- 9 March 2020
- Posted by: inmentor
- Category: blog
On 12 September 2018, after months of heated debate, the European Parliament finally approved the proposal for a new directive on copyright.
The aim of the European Commission’s proposal is to reform existing legislation by updating and strengthening intellectual property rights in the face of the challenges posed by the Internet.
The new directive seeks (a) to deliver “tangible benefits for EU citizens, researchers, educators, writers, artists, the press and cultural institutions”; (b) “to open up the potential for more creativity and content”, and all of this (c) “by safeguarding freedom of expression and ensuring that online platforms can develop new offerings and new business models (…)”.
It is a complex project that attempts to create a legal framework where different interests can coexist, but the truth is that their reconciliation remains to be seen.
Among the new features of the future EU directive on copyright it is worth noting Article 11, which would allow newspaper publishers to claim compensation for having their articles or parts of them shared on platforms such as Twitter or Facebook, said claim limited to a maximum period of 20 years.
However, the mere use of links would remain free. Furthermore, the new directive addresses and involves “providers of online content exchange services” (hereinafter “digital platforms”) more seriously in the fight against the illegal uploading of copyrighted works on the Internet. For example, under Article 13 of the proposed directive, digital platforms such as YouTube or Google will have the obligation to monitor that content shared on their platforms does not infringe any intellectual property rights, regardless of whether the copyright holder concerned has claimed an infringement or not.

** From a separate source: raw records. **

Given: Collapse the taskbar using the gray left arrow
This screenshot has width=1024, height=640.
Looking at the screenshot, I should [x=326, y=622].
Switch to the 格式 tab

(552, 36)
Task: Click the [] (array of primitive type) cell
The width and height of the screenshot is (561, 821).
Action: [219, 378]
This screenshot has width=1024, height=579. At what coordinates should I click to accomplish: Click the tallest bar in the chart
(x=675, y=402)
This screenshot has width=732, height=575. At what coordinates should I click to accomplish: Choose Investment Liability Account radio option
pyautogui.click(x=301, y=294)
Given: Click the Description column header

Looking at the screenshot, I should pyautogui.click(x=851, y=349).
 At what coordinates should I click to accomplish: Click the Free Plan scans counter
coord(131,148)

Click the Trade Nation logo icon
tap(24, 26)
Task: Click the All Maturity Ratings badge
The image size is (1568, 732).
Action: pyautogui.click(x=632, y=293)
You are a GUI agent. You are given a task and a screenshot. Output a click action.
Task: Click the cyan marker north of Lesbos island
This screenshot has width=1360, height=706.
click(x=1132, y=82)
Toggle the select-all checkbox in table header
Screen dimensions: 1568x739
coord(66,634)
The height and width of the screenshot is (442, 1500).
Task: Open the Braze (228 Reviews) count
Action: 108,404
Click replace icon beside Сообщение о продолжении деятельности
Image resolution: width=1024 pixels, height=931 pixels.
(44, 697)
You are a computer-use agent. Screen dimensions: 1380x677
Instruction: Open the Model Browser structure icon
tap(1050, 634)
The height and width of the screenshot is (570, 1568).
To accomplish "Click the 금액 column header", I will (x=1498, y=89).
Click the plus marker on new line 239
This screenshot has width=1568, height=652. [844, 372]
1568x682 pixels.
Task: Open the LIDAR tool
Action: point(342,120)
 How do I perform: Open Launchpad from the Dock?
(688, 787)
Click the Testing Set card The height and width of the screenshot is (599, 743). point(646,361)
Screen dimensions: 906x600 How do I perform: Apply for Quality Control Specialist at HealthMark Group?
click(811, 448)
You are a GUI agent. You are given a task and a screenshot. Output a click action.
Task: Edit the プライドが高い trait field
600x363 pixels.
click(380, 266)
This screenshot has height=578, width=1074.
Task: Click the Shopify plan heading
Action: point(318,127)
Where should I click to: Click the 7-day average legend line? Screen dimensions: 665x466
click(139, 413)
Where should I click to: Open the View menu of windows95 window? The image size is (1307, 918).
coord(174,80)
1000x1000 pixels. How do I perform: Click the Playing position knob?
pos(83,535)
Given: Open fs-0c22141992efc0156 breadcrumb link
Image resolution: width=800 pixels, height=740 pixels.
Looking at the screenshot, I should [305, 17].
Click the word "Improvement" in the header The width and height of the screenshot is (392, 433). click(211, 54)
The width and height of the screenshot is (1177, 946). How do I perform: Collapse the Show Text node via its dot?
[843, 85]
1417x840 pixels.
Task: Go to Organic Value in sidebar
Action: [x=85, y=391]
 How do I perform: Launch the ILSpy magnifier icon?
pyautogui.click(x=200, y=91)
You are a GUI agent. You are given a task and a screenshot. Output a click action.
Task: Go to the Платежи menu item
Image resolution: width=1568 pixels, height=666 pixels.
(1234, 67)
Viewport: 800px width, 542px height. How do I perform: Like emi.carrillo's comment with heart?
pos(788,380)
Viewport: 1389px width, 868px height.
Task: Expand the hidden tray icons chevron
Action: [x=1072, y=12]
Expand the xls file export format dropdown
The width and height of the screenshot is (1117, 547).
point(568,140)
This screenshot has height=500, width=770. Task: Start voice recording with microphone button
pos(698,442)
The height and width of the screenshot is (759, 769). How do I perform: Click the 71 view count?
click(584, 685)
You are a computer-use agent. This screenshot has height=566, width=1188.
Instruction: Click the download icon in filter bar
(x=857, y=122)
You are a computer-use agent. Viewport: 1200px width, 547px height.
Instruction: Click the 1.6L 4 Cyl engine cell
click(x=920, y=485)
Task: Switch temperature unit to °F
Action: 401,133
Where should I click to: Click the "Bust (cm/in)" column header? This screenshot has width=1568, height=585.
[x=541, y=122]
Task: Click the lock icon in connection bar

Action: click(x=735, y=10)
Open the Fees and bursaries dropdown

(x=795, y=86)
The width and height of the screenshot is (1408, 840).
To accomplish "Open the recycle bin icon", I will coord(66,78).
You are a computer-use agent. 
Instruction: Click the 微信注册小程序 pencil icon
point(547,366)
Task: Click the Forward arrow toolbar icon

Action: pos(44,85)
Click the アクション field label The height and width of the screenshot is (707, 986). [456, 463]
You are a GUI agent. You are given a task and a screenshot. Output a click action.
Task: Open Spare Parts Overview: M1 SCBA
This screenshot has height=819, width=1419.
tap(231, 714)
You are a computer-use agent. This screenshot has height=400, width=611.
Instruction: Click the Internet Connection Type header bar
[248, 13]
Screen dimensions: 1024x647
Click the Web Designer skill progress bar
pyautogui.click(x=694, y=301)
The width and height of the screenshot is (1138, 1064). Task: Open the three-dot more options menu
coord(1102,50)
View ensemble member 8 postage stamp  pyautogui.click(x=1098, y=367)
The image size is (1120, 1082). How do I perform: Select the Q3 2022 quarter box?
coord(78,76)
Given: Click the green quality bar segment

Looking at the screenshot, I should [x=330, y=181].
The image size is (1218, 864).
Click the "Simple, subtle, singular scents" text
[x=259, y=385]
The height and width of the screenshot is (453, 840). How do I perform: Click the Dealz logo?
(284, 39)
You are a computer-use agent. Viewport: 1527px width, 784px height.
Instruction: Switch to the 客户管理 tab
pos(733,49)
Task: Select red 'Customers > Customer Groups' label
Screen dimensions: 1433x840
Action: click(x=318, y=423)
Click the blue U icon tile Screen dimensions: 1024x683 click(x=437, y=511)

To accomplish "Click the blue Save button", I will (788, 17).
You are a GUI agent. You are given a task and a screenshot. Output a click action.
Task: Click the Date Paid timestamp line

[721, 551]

In addition, they will have the obligation to take all “appropriate and proportionate measures” to ensure “the proper functioning of the agreements” that may have been reached with the copyright holders. Even if such agreements do not exist, digital platforms must take any appropriate measures to prevent sharing or making available works that infringe intellectual property rights of third parties.
The European Commission’s objective is to definitively approve the reform by the end of 2018. But we have not yet come to the end of the road. The three European institutions (Parliament, Council and EU Commission) will now have to negotiate to reach an agreement on the new directive’s final text.